I’ll be honest: Most projects don’t need the distributed headache, the network latency, or the “where are my logs?”. But I do like options. By organizing by business boundaries instead of technical layers, you are always one copy-paste away from a separate service. You don’t build a microservice today, but you make the system ready for it.

ONE BILLION DOLLAR PROJECT STRUCTURE
src
├── X.Codegen (the automation)
├── X.Host (the shell)
│   ├── Program.cs
├── modules (the business)
│   ├── config.nsdepcop (the policeman)
│   ├── X.Modules.Orders
│   ├── X.Modules.Orders.Contracts (cross-module definition)
│   ├── X.Modules.Products
│   ├── X.Modules.Reporting
│   └── ...
├── services (the non-business infrastructure)
│   ├── X.Services.Common
│   ├── X.Services.Files
│   └── ...
└── shared (the plumbing)
    ├── X.Shared
    ├── X.Shared.EntityFramework
    ├── X.Shared.Web
    └── ...

Because each module carries its own endpoint definitions, its own rich domain, and its own database schema, it is a self-contained fortress.
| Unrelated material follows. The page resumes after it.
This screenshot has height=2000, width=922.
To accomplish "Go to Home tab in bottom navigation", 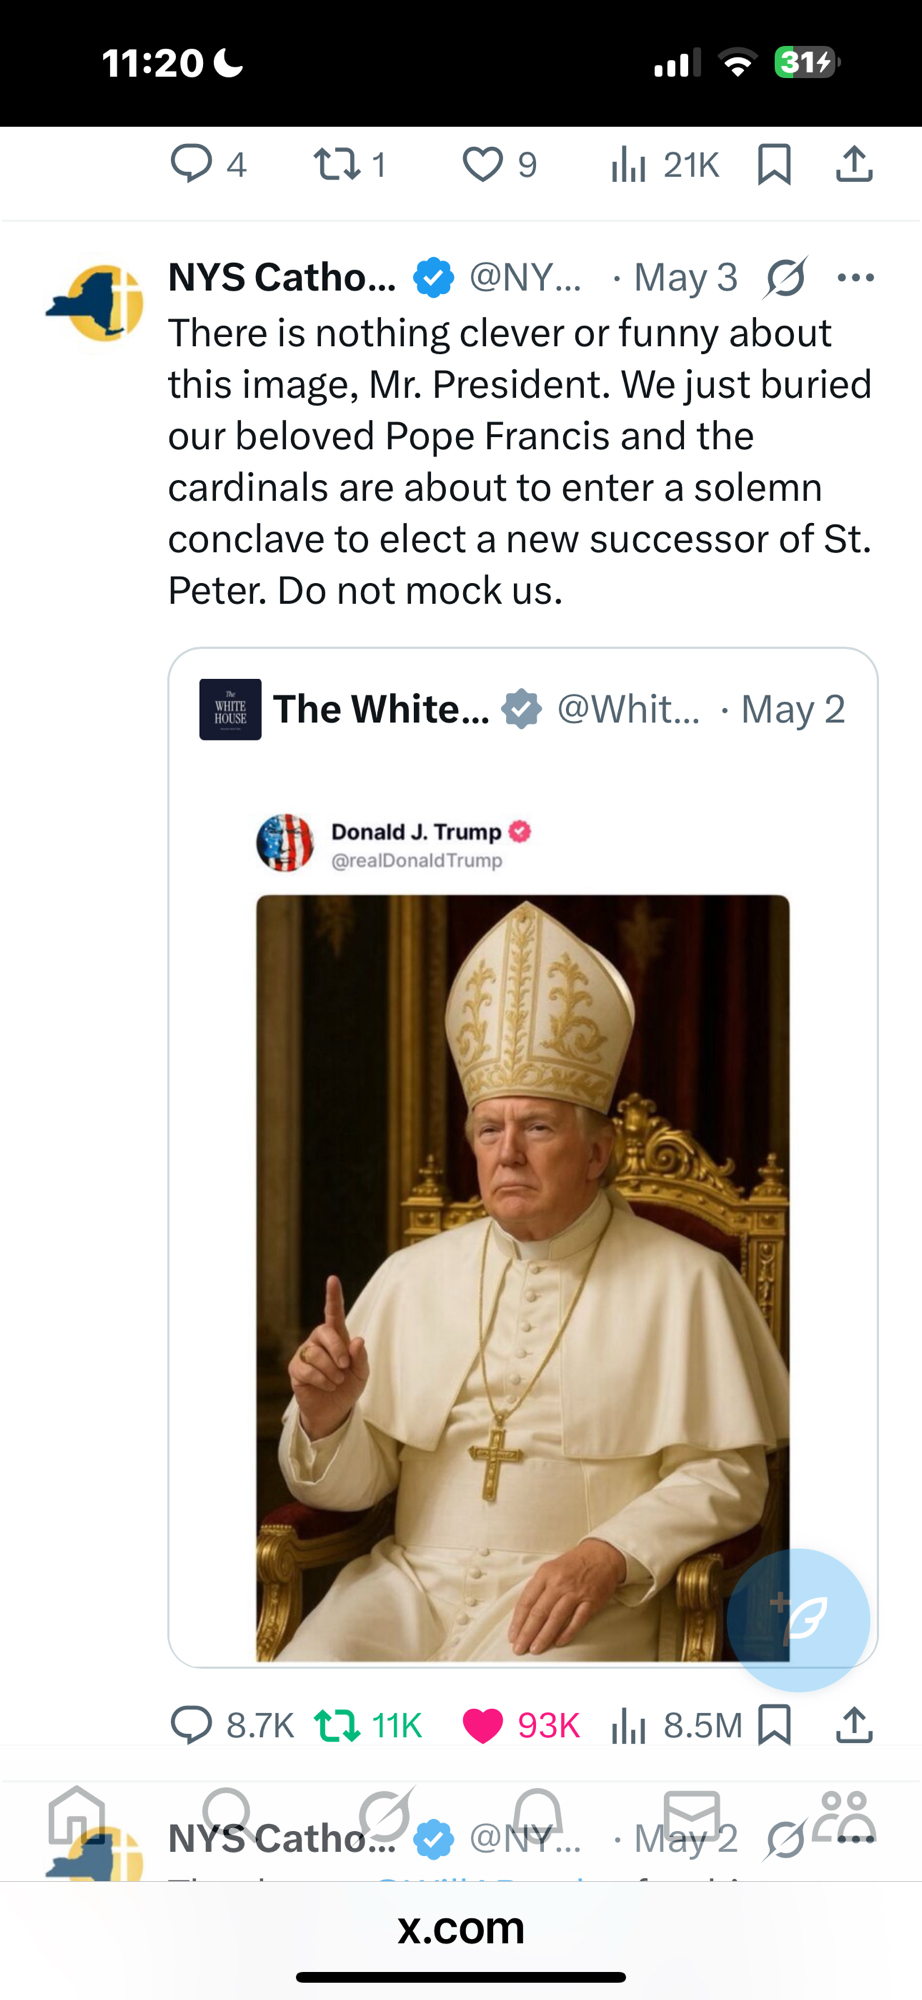I will pyautogui.click(x=77, y=1815).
If the traffic to the Orders module suddenly explodes, or if you somehow actually become the next Salesforce, you don’t have to perform open-heart surgery on the entire monolith.

Yes, I think this is what “Clean” is

“Clean” shouldn’t mean more files, it should mean more certainty.

We’ve moved the complexity out of the layers and into the tooling. What’s left is just the code that actually makes money. It’s not about following a diagram from a book. It’s about building a system that is “at least easier to change”, and honest about what it’s doing.

Just inject that DbContext, enforce the boundaries, and go home early.